The ribbon cutting for the new STSS Building featured, from left to right: student veteran Chris Holbrook, U of M President Robert Bruininks, Regent Linda Cohen, building architect and U alum Bill Pedersen, College of Biological Sciences associate dean Robin Wright, Provost Tom Sullivan and Minnesota Student Association president Sarah Shook.
U of M dedicates new Science Teaching and Student Services building
Building to serve as new hub for student life, including technology-rich “classrooms of the future” and One Stop Student Services
MINNEAPOLIS / ST. PAUL (08/24/2010) —University of Minnesota leadership and students today dedicated the new Science Teaching and Student Services (STSS) building, located at the gateway to the university’s East Bank campus in Minneapolis.
The 115,000-square-foot STSS, which replaces the demolished Science Classroom Building, will be home not only to new, state-of-the art “active learning” classrooms but also to numerous student services offices, including One Stop Student Services, veterans services and career services.

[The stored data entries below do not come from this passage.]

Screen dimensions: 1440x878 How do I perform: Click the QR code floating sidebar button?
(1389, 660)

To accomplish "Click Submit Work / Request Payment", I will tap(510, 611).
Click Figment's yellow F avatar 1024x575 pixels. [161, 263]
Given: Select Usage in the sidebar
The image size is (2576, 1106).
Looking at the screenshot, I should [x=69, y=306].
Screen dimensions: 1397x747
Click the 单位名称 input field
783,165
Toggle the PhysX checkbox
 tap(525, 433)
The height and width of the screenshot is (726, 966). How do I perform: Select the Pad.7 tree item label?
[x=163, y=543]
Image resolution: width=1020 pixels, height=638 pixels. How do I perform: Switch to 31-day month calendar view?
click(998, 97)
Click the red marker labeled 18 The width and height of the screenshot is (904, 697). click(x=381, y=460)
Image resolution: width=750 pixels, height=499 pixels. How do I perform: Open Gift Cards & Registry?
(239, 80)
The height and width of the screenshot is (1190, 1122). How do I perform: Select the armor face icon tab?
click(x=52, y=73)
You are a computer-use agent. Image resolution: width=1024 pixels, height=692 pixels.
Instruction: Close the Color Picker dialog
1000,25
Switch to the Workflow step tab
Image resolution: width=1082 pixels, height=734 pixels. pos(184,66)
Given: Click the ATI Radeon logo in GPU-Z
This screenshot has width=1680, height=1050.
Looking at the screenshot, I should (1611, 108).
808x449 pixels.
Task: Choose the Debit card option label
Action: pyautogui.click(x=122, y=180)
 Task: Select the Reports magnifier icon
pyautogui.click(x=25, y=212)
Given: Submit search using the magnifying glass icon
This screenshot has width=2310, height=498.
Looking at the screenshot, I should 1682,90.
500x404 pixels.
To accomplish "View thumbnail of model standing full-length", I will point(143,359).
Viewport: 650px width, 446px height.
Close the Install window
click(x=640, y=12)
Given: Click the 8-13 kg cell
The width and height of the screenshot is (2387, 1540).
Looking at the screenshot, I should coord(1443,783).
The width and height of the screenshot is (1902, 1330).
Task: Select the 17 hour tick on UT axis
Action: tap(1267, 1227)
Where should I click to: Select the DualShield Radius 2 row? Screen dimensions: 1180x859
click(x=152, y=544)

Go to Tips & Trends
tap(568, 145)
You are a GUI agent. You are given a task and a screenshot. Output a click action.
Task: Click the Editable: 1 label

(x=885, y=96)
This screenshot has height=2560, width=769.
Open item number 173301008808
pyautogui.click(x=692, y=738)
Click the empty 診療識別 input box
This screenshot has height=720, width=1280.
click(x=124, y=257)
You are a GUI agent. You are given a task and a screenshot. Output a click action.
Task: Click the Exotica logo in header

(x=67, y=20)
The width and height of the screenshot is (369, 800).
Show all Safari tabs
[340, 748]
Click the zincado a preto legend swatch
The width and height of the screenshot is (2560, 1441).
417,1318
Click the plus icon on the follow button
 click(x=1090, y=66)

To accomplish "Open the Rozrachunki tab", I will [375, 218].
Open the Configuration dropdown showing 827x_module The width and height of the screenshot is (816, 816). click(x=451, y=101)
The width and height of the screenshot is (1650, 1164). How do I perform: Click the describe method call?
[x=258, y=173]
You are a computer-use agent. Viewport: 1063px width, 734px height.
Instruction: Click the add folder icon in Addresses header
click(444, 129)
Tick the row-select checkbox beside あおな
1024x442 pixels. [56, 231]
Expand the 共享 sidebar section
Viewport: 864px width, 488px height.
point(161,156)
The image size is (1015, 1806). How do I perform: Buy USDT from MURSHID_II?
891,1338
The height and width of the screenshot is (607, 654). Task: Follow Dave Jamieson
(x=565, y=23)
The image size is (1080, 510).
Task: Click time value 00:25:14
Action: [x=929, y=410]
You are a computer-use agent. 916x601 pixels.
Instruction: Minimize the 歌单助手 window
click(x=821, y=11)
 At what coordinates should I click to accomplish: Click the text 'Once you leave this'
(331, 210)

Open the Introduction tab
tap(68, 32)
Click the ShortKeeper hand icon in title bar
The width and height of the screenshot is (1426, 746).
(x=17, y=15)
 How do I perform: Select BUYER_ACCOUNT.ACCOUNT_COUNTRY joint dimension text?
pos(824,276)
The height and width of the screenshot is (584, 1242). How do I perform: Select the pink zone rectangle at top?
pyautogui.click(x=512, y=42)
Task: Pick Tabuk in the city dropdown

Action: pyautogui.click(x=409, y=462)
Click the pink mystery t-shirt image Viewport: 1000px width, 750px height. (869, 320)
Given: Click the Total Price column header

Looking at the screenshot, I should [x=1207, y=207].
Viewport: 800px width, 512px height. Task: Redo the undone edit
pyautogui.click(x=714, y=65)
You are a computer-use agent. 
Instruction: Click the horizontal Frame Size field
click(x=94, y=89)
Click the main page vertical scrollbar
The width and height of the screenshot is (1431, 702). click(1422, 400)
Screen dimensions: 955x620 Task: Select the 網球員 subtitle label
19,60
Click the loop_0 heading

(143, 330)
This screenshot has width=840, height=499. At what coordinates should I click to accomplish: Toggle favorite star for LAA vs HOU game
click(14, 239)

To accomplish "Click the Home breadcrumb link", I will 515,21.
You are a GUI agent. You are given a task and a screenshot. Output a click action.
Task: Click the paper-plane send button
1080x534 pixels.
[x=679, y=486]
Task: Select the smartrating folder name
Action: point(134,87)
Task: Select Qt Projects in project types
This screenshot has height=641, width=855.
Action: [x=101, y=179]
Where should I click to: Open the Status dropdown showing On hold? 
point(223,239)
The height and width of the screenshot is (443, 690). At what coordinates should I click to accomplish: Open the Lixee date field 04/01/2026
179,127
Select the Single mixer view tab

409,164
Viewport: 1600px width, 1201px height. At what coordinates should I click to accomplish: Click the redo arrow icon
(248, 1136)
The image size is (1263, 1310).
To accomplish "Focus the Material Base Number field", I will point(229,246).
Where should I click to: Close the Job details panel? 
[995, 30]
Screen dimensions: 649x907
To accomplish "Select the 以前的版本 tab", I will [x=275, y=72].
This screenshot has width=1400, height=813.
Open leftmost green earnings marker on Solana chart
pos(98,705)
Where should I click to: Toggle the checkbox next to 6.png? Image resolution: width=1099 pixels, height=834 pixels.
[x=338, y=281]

“This really is the future of education at our Twin Cities campus,” said university President Robert Bruininks. “We’re grateful to the people of Minnesota for making this investment in their University.”
The building, which was funded in large part by state bonding funds, has five stories and offers a wide view of the West Bank and downtown Minneapolis over the Mississippi River. It has 10 active learning classrooms, which provide for technology-driven and collaborative interaction among students and faculty. There are also five multipurpose classrooms and two larger lecture halls.
“Active learning classrooms are the classrooms of the future and have proven results in improving educational achievement for students,” said university Provost Thomas Sullivan. “There is a critical need for more degrees in science, technology, engineering and mathematics fields to meet expected job growth. This new facility supports our efforts to educate the scientists and engineers who make the discoveries of tomorrow.”
In addition, the STSS is designed to meet or exceed the requirements of Minnesota’s stringent B3 sustainable design code and seeks LEED Gold certification. Sustainable features include day-lighting, natural convection, raised floors employing displacement ventilation, and high-performance glass featuring custom ceramic frit patterns to improve energy efficiency and building performance.
The building was designed by University of Minnesota alumnus William Pedersen from the New York-based architecture firm Kohn Pedersen Fox Associates in association with Hammel, Green and Abrahamson, Inc. of Minneapolis.